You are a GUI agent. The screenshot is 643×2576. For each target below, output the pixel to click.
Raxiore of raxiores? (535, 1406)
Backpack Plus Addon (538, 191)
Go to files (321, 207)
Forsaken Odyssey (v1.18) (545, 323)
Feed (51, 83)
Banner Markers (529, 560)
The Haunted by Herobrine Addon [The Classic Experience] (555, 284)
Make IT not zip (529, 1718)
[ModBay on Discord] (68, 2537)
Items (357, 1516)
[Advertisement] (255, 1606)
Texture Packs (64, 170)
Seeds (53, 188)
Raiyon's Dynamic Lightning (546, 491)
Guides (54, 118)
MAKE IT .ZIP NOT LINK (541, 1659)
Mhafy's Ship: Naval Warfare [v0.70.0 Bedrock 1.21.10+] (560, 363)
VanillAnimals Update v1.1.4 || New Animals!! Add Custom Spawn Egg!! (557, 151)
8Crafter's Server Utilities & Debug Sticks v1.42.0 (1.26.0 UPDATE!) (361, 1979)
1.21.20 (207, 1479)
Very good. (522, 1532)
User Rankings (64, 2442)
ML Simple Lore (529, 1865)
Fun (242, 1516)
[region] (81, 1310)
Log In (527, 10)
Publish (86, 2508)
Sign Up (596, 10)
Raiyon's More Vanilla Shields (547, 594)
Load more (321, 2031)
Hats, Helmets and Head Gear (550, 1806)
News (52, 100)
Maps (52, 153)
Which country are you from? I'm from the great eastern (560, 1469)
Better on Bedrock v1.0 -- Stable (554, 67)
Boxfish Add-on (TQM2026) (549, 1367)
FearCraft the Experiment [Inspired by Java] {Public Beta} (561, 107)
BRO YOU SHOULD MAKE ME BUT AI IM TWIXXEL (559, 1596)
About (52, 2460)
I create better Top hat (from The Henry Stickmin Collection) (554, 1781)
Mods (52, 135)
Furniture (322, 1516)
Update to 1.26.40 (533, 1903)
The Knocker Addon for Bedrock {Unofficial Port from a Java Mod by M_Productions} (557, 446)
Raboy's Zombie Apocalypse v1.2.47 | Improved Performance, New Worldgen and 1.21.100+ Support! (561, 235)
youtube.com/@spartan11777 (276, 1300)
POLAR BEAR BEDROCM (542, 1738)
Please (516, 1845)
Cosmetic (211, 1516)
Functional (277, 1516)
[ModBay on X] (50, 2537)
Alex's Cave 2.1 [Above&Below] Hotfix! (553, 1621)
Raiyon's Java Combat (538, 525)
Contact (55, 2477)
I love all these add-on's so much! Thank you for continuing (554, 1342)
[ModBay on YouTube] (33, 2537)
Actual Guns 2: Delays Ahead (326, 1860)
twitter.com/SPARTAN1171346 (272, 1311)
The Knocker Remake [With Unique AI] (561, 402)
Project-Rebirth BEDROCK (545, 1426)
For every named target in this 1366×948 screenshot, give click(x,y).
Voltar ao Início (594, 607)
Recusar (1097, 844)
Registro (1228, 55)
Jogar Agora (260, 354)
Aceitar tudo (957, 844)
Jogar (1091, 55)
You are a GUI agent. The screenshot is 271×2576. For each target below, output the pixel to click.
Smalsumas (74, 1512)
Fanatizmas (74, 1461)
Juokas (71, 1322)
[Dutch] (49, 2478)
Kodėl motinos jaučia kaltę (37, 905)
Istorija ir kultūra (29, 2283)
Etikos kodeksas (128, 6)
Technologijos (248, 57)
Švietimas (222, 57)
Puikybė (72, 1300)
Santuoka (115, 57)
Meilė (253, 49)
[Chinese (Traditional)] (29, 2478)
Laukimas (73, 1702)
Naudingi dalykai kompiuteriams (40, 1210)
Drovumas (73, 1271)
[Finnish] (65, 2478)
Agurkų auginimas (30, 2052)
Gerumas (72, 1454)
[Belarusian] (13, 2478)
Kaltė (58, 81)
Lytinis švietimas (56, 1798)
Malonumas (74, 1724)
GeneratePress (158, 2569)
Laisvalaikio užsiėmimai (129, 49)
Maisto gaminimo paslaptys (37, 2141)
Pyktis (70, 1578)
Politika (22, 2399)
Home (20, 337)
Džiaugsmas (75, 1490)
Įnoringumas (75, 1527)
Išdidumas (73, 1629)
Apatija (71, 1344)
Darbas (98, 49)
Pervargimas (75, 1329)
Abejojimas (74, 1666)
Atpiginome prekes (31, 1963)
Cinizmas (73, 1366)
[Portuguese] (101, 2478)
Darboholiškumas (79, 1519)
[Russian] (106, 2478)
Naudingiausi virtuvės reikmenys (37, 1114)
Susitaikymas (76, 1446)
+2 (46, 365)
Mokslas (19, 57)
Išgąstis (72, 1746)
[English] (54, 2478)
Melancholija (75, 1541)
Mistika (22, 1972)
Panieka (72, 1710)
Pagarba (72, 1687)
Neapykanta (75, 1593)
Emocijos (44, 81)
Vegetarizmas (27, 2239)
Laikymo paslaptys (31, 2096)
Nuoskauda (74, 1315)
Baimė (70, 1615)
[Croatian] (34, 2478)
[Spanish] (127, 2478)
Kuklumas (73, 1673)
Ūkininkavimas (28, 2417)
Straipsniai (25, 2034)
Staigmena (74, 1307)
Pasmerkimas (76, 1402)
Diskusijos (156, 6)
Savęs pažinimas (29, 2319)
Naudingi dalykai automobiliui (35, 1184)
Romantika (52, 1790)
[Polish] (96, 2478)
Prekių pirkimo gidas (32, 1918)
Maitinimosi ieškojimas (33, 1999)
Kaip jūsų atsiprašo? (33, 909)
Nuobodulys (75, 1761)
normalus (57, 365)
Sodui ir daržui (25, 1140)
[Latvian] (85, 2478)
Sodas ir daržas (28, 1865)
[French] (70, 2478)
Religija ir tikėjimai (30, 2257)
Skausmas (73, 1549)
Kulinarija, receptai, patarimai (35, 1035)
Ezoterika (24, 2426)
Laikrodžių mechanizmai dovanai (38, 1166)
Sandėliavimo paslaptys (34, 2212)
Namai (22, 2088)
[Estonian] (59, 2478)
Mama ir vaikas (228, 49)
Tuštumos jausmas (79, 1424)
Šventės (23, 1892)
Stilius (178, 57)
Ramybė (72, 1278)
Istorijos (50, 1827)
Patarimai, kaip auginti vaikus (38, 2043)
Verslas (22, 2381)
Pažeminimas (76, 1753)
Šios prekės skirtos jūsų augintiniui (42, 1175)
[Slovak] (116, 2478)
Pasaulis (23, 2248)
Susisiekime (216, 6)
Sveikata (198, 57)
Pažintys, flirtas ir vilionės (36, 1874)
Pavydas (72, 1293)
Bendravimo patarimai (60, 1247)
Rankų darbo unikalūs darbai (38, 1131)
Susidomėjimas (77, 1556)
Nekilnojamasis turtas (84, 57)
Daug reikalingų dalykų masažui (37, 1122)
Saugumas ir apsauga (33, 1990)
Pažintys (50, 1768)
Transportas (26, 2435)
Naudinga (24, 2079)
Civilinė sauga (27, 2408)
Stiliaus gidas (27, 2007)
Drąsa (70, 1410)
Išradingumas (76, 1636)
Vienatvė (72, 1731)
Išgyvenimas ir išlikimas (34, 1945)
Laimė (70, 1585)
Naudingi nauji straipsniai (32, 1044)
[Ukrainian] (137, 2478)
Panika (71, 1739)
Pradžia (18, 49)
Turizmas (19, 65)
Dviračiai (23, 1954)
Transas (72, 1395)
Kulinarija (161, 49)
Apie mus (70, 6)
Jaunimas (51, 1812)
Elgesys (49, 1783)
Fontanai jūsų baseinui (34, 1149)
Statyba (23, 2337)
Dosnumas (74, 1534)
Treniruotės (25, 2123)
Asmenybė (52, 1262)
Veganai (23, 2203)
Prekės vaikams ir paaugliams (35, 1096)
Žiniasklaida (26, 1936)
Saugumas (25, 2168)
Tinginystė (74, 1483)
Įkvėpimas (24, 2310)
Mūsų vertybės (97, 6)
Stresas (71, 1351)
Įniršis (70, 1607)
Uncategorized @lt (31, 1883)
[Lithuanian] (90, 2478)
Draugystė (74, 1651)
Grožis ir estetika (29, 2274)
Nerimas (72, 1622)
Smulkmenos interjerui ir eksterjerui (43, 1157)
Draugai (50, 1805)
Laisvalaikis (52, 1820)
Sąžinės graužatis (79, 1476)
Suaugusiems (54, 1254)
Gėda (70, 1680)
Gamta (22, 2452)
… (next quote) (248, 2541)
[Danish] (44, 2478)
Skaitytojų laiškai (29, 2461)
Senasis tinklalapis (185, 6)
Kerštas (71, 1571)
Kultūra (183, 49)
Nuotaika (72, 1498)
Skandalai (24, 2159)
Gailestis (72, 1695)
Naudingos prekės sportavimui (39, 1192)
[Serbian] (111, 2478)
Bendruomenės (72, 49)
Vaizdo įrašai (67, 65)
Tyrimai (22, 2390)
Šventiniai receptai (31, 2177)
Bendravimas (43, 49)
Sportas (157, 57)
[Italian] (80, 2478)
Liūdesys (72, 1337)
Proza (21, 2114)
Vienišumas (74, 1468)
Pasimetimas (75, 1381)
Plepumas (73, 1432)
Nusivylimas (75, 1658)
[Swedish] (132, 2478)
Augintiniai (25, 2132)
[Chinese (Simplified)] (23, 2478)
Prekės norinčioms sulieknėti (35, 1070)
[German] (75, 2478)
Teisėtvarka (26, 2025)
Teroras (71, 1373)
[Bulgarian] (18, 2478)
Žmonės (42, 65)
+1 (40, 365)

#### WHAT NEEDS TO BE DONE
Each line of the records with the word "jūsų" in it is to be copied.

#### FINISHED EXERCISE
Kaip jūsų atsiprašo? (33, 909)
Šios prekės skirtos jūsų augintiniui (42, 1175)
Fontanai jūsų baseinui (34, 1149)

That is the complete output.